Every line from the one containing "Buscar (1054, 406)" to the last line of the listing below should be given again exactly.

++++++

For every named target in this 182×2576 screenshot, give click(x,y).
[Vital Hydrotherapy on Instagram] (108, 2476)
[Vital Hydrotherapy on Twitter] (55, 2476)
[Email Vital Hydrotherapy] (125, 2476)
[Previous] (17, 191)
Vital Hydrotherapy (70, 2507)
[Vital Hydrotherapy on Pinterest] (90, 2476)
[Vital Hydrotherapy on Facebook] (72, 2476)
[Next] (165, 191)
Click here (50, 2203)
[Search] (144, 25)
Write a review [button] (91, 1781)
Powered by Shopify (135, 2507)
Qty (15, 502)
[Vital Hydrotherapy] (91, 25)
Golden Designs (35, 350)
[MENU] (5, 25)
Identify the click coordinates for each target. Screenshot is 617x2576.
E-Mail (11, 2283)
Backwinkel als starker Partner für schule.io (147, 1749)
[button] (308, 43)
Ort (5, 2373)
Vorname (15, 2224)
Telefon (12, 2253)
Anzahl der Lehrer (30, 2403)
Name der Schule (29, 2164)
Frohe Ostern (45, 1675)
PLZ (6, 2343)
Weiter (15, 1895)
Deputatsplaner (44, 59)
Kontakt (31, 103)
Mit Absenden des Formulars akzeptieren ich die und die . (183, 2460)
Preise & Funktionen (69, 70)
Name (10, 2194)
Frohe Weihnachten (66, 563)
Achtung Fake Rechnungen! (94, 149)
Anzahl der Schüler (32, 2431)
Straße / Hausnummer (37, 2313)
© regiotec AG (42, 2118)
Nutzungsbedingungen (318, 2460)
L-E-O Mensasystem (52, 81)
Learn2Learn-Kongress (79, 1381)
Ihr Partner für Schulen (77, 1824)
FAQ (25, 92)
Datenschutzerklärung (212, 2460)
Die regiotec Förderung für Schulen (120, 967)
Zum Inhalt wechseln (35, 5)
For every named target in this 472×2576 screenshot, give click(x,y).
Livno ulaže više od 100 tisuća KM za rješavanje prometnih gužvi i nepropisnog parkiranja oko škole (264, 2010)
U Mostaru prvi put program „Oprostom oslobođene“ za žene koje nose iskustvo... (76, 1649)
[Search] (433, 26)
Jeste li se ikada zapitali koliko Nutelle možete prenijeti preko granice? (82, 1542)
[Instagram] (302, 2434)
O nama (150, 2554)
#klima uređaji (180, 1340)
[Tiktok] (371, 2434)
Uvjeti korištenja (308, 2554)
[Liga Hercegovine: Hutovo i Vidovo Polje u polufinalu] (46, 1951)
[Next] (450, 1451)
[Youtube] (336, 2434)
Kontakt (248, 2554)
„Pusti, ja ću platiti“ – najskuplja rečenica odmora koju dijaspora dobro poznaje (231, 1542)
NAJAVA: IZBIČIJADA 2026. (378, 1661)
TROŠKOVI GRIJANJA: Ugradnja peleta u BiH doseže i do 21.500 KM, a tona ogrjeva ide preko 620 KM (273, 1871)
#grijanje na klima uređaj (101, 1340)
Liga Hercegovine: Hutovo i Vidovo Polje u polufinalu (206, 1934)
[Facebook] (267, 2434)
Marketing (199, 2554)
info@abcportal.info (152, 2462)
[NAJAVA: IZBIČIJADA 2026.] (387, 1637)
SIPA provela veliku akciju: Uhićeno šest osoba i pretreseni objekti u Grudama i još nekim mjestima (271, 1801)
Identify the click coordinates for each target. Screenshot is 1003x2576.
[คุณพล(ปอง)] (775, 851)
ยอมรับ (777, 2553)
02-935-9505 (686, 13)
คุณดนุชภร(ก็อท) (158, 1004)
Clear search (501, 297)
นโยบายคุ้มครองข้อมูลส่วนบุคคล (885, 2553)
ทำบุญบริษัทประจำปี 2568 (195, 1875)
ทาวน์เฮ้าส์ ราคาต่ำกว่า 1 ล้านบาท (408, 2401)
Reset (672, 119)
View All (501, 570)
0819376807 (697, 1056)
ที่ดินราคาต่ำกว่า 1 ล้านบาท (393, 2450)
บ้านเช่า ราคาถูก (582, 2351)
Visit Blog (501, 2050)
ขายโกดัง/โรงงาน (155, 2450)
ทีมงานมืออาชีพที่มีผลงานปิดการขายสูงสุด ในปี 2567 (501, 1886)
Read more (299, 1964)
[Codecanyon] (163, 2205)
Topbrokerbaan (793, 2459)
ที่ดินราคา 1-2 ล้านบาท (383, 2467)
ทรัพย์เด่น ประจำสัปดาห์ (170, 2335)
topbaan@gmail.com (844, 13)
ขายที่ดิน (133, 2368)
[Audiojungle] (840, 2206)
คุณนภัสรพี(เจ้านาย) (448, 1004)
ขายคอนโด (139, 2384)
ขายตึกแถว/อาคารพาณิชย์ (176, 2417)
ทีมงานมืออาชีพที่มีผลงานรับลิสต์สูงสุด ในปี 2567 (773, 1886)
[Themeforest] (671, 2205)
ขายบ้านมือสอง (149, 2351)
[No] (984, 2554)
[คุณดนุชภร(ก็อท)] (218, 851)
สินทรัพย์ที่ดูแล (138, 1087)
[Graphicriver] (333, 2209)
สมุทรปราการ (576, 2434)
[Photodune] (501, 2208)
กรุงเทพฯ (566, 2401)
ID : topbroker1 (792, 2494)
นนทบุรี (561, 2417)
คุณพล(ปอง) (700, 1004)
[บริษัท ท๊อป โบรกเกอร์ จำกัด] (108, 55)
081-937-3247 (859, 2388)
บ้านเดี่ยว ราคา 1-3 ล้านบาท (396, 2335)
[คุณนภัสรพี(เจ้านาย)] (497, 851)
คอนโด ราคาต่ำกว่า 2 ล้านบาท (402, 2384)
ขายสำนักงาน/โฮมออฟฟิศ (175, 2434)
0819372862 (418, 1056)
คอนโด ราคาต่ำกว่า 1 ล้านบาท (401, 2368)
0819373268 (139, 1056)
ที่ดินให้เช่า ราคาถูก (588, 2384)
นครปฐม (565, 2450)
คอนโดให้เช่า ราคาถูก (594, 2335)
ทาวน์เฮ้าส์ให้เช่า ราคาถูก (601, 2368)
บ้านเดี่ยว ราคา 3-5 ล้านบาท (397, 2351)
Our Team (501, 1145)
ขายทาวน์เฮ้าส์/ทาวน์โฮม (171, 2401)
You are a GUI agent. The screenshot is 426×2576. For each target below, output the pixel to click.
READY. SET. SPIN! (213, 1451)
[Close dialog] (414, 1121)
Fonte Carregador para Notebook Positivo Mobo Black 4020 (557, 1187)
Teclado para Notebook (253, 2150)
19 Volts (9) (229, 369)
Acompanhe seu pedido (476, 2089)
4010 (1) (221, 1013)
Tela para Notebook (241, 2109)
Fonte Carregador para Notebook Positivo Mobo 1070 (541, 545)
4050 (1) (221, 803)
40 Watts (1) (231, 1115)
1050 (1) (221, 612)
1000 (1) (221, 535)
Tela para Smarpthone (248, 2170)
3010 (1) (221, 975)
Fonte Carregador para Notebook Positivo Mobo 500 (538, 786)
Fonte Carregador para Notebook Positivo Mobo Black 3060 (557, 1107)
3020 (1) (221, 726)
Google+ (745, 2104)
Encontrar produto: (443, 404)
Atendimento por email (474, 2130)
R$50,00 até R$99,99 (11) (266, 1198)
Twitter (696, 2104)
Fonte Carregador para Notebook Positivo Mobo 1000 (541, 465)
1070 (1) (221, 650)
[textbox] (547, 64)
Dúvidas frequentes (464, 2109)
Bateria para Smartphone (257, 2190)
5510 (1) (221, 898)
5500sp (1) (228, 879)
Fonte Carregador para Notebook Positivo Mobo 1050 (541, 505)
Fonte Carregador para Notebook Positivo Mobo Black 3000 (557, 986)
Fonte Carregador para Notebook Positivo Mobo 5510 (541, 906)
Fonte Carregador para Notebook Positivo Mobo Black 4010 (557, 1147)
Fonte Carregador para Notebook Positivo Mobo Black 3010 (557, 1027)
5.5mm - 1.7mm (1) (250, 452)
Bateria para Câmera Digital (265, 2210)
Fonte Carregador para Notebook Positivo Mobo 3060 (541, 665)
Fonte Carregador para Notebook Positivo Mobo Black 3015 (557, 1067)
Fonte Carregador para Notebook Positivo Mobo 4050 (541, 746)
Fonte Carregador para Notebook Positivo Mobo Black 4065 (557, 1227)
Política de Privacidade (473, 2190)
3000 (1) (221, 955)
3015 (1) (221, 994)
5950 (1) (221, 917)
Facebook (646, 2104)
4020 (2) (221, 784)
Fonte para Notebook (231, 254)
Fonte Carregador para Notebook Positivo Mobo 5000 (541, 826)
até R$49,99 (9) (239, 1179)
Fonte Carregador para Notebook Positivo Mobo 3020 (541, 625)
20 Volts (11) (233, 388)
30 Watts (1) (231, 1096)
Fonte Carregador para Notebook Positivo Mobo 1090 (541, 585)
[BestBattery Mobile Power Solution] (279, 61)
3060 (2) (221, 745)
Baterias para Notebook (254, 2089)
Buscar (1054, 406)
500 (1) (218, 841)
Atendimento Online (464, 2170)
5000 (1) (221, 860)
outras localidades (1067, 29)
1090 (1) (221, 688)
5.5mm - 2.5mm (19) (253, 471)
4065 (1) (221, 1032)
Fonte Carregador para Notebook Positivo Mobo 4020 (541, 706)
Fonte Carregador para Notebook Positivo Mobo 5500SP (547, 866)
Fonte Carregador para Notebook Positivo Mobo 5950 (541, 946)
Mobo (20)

++++++

Expected answer:
Buscar (1054, 406)
500 (1) (218, 841)
Atendimento Online (464, 2170)
5000 (1) (221, 860)
outras localidades (1067, 29)
1090 (1) (221, 688)
5.5mm - 2.5mm (19) (253, 471)
4065 (1) (221, 1032)
Fonte Carregador para Notebook Positivo Mobo 4020 (541, 706)
Fonte Carregador para Notebook Positivo Mobo 5500SP (547, 866)
Fonte Carregador para Notebook Positivo Mobo 5950 (541, 946)
Mobo (20)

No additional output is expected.